Sudan likely to be removed from a list of state sponsors of terrorism
CGTN
General Mohamed Hamdan Daglo (R), Sudan’s deputy head of the Transitional Military Council, and protest leader Ahmed Rabie shake hands after signing the constitutional declaration at a ceremony on August 4,2019./Getty Images

General Mohamed Hamdan Daglo (R), Sudan’s deputy head of the Transitional Military Council, and protest leader Ahmed Rabie shake hands after signing the constitutional declaration at a ceremony on August 4,2019./Getty Images

A senior state Department official in the United States said Friday that the US no longer has an adversarial relationship with the Sudanese government and is working with its counterparts on the possibility of removing it from a list of state sponsors of terrorism.

However Tibor Nagy, assistant secretary for African affairs, cautioned that doing so was a process with conditions.
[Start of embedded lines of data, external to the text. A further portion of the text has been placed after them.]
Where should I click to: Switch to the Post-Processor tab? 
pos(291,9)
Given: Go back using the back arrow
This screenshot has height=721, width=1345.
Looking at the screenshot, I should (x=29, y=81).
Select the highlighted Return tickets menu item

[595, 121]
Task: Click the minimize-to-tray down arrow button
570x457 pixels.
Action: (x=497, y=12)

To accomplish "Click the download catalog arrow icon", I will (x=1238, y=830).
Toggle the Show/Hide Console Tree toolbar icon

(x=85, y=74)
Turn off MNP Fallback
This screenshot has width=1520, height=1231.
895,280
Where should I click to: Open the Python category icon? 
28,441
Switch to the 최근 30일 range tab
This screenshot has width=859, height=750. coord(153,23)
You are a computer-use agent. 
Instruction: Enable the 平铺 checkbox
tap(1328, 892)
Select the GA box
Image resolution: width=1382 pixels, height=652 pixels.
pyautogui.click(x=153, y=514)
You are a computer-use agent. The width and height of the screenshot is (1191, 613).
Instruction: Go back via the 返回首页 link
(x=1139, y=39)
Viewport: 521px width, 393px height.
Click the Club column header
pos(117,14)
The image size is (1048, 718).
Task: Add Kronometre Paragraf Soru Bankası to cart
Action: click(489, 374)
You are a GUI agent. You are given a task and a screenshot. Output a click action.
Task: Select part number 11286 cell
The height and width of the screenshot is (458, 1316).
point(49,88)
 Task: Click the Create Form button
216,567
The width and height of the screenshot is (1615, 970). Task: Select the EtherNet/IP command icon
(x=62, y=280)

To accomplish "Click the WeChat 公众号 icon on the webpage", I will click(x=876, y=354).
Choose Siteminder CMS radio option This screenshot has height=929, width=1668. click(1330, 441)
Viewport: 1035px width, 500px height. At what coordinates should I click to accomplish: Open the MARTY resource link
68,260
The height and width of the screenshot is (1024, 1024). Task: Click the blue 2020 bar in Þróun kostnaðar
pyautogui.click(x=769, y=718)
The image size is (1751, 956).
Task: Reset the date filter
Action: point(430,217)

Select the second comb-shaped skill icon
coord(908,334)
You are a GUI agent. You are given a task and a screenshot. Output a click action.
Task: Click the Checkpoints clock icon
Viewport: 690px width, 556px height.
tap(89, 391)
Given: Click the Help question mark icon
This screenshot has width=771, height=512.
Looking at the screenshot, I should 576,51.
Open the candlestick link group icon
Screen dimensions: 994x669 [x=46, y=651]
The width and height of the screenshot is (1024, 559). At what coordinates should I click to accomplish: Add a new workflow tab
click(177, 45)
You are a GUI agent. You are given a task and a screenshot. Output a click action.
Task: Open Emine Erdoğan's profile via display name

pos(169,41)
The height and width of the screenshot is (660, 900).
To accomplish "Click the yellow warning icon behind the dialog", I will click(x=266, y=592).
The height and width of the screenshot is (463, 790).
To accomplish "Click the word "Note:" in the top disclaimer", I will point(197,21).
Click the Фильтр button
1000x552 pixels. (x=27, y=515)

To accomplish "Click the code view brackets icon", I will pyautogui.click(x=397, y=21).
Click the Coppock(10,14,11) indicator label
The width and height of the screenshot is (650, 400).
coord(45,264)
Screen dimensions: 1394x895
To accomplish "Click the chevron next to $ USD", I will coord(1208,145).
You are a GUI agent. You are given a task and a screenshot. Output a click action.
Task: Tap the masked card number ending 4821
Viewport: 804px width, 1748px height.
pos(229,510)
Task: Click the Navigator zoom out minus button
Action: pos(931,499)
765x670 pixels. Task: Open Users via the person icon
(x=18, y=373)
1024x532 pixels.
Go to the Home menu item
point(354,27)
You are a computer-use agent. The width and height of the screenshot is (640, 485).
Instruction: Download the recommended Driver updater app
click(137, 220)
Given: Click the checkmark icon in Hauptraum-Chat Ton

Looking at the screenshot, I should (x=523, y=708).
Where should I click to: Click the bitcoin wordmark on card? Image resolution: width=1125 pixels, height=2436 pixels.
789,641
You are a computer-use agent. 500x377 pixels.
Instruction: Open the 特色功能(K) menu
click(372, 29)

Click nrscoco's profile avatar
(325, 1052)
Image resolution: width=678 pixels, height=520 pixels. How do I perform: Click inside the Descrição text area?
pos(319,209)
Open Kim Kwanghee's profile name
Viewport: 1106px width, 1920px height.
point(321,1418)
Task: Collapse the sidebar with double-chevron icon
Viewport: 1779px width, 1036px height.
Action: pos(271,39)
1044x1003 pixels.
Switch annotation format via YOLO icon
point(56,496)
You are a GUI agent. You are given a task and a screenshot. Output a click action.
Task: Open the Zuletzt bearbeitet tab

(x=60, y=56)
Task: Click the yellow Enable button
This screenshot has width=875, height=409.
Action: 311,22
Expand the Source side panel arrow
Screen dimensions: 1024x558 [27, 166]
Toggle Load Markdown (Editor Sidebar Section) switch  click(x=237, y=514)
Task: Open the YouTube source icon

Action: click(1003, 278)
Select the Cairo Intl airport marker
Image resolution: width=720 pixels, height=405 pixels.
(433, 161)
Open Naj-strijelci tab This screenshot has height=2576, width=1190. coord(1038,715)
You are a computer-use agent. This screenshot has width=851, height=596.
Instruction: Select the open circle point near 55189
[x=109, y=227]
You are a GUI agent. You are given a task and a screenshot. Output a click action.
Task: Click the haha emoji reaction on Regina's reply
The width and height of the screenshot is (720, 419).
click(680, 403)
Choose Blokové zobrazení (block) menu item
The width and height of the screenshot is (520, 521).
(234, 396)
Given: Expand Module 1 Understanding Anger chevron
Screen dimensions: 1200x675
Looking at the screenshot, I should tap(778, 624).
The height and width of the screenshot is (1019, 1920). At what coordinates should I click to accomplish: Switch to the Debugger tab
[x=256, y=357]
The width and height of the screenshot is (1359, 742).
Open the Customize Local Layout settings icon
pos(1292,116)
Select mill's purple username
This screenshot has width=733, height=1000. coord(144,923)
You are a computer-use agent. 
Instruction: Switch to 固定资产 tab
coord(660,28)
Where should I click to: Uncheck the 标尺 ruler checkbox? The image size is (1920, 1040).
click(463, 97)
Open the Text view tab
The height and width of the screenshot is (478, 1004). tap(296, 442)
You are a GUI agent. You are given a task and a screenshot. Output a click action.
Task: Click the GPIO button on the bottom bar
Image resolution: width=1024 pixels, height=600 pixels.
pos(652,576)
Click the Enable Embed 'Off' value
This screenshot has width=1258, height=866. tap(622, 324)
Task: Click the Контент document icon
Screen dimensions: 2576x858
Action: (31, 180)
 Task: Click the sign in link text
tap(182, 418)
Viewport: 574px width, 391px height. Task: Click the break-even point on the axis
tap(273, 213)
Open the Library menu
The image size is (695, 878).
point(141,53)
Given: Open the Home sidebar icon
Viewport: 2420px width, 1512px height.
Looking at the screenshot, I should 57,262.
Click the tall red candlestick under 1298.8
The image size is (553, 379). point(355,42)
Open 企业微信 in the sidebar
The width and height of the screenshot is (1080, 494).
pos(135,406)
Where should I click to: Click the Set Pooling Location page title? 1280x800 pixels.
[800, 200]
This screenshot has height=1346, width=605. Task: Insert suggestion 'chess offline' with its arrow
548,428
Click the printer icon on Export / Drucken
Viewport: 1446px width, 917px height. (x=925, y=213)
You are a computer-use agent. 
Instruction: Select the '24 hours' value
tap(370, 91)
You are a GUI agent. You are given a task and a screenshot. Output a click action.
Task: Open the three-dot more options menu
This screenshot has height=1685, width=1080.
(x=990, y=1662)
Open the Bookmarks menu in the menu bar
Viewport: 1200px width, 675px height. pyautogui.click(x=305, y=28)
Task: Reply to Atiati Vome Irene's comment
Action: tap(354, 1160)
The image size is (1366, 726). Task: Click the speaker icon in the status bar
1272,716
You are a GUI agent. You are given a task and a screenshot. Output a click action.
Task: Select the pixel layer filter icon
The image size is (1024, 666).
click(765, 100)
“It’s not an event, it’s not flipping a light switch. It’s a process and we are heavily, continuously engaged with our Sudanese interlocutors on how we can go about doing that,” he told reporters in a briefing.

Asked if the United States was committing to lifting sanctions, Nagy said “No” but added: “There are conditions to such an event."

Everybody is hoping that it will happen, everybody is hoping that it happens as quickly as possible, we all understand the hardships that it is causing, he said.

The U.S. government added Sudan to its list of state sponsors of terrorism in 1993 over allegations that then-President Omar al-Bashir’s Islamist government was supporting terrorist groups.

The designation makes Sudan technically ineligible for debt relief and financing from the IMF and World Bank. Congress needs to approve a removal.

Bashir was toppled by the military in April from power after months of demonstrations over price hikes for fuel and bread and cash shortages.